Dog theft exposed both the dog’s often considerable sentimental value to its family and its financial worth in the eyes of society. Occasionally the dispossessed dog owners of 18th-century London tried to take advantage of the disparity between the two, as in the advert placed in the Morning Chronicle of 11 July 1780 appealing for the return of Bravo, a ‘remarkably large and fat dog’ which emphasised that as the dog was ‘old, and not broke, he can be of no use but to the owner’. However, thieves knew that strong attachments to individual dogs (regardless of their usefulness) left owners vulnerable to demands for the ransom of their companions.
Although theft had long been a risk for dog owners, 19th-century cities provided particularly fertile ground for thieves. Loving relationships between pet dogs and people were an increasingly accepted feature of middle-class domestic life and few would risk the thieves’ habit of mailing an unclaimed dog’s appendages – or, worse, its head – for the sake of a ransom payment. Such was the case for the poet Elizabeth Barrett (later Barrett Browning), who had to pay off the ‘organised dog-banditti’ of Victorian London’s slums for the safe return of her spaniel, Flush, on three separate occasions. When the dog was stolen to order in 1843 she told her former tutor that ‘money was the least thing to think of in such a case; I would have given a thousand pounds if I had had them in my hand’.
Worryingly for Barrett, the dog thieves claimed to have been casing Flush for two years and threatened to keep their attentions on the dog. In light of this warning, it was unsurprising that Flush was stolen again on 2 September 1846. It is this event (now the most famous dognapping of the 19th century), documented in her correspondence with her soon-to-be husband, the poet Robert Browning, which provides the dramatic climax to Flush, Virginia Woolf’s 1933 fictionalised biography of the dog. Both Barrett’s father and Browning disapproved of paying the thieves ransom money and her brother hampered negotiations when he tried to haggle the cost down. Barrett, however, was resolute. ‘I cannot endure to run cruel hazards about my poor Flush for the sake of a few guineas, or even for the sake of abstract principles of justice’, she wrote to Browning. She made the trip to Whitechapel herself to entreat with the gang leader of the ‘Fancy’ (the name was a dark joke on the gang’s part, as this was the collective term for the dog-showing world). Six guineas and five days later, Flush was reunited with his mistress.

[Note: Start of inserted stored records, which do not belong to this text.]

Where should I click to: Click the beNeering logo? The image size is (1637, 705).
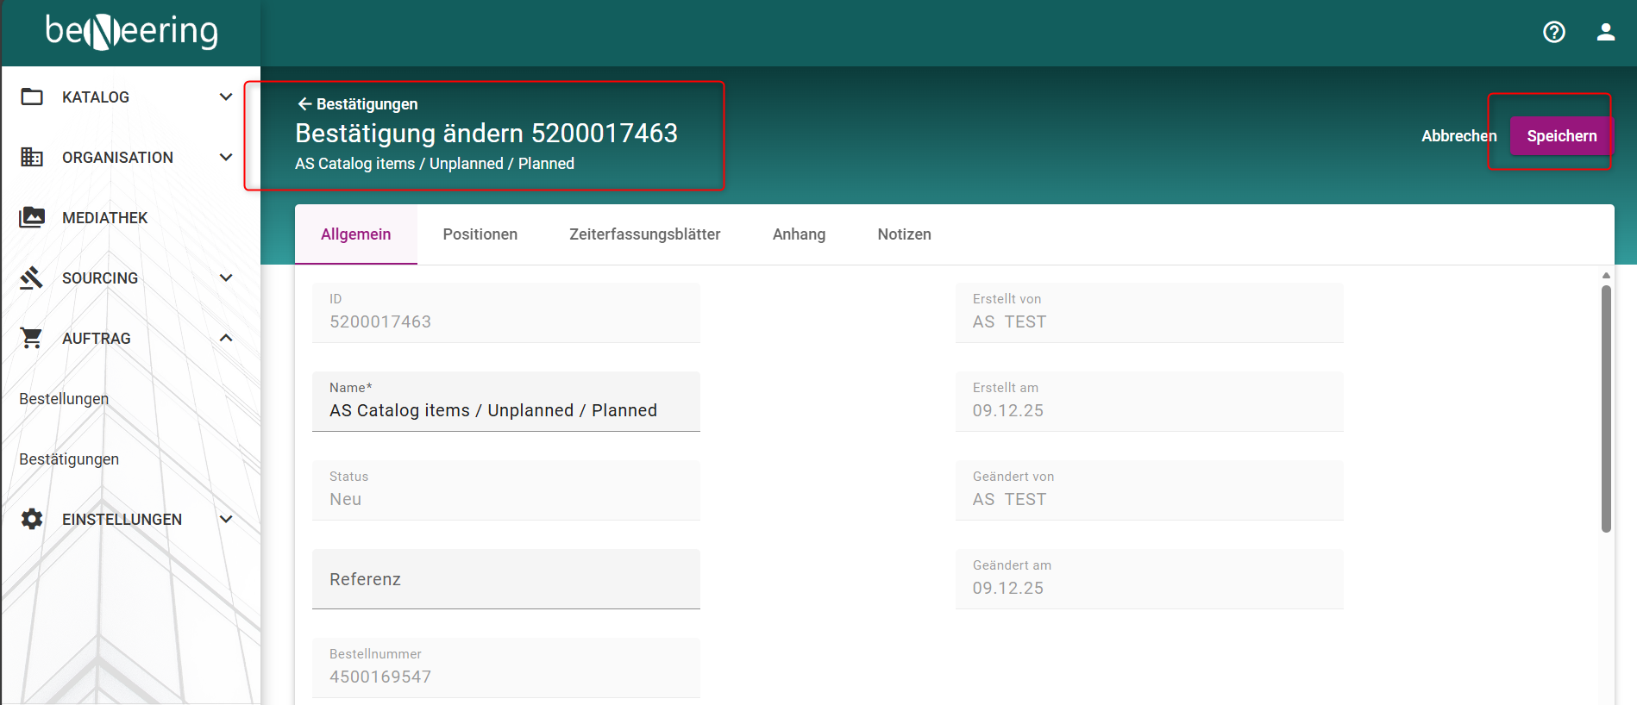[x=131, y=32]
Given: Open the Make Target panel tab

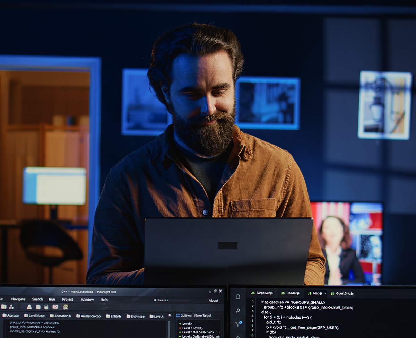Looking at the screenshot, I should coord(203,315).
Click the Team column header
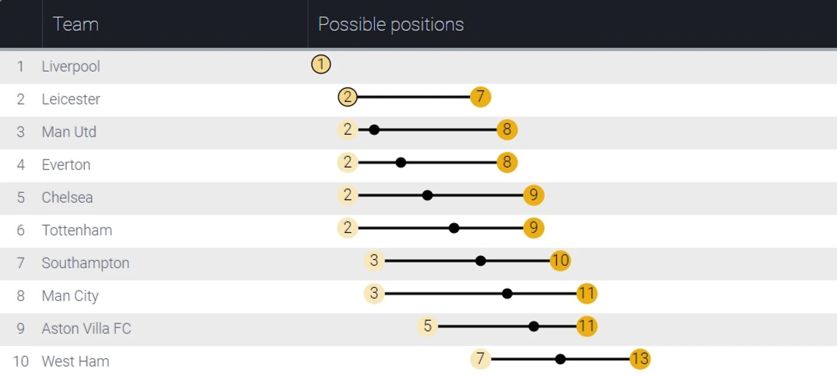 pos(76,24)
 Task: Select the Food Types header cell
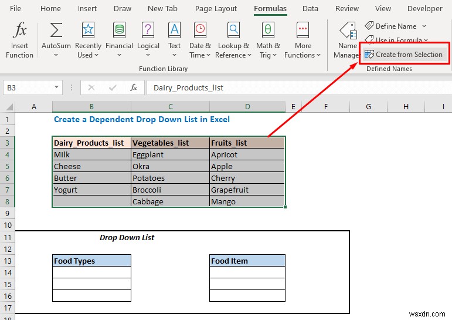tap(91, 261)
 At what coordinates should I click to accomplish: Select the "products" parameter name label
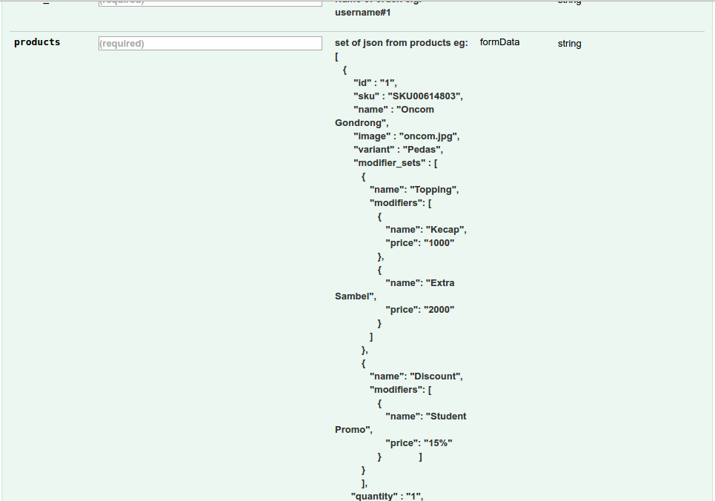coord(37,42)
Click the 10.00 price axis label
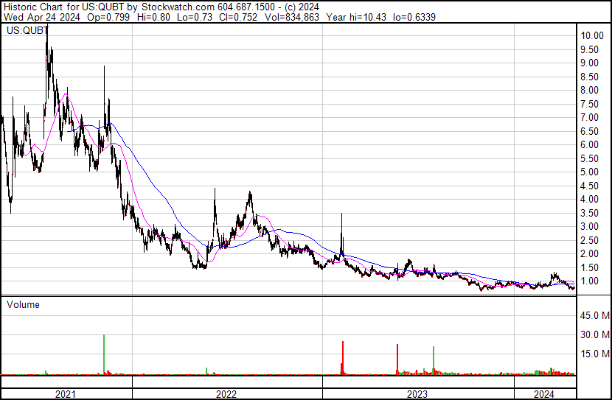Image resolution: width=612 pixels, height=400 pixels. pyautogui.click(x=592, y=35)
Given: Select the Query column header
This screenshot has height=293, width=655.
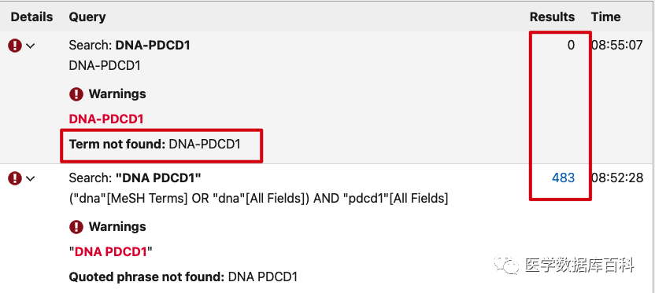Looking at the screenshot, I should (87, 17).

Barrett’s correspondence highlights that the theft of a dog inflicts a double trauma on the dispossessed owner, whether in the 19th century or the 21st: they endure the loss of a companion, as well as the worry that the dog may be suffering in its new surroundings. Today’s booming pandemic puppy market has generated fresh demand for stolen dogs. The law – which regards companion dogs as inanimate objects – still does not recognise the importance of pets to their human families.
For as long as people have valued individual dogs for their companionship, skills or attributes – and others have been willing to pay a substantial price for this themselves – dogs have attracted the attention of thieves. Elizabeth Barrett’s experience with Flush demonstrates that loving owners place a high price on canine companionship, and are determined to be reunited with their beloved dogs, whatever the cost.
Stephanie Howard-Smith is a historian of human-dog relations in the 18th century and research administrator for the AHRC-funded Pet Histories and Wellbeing Project.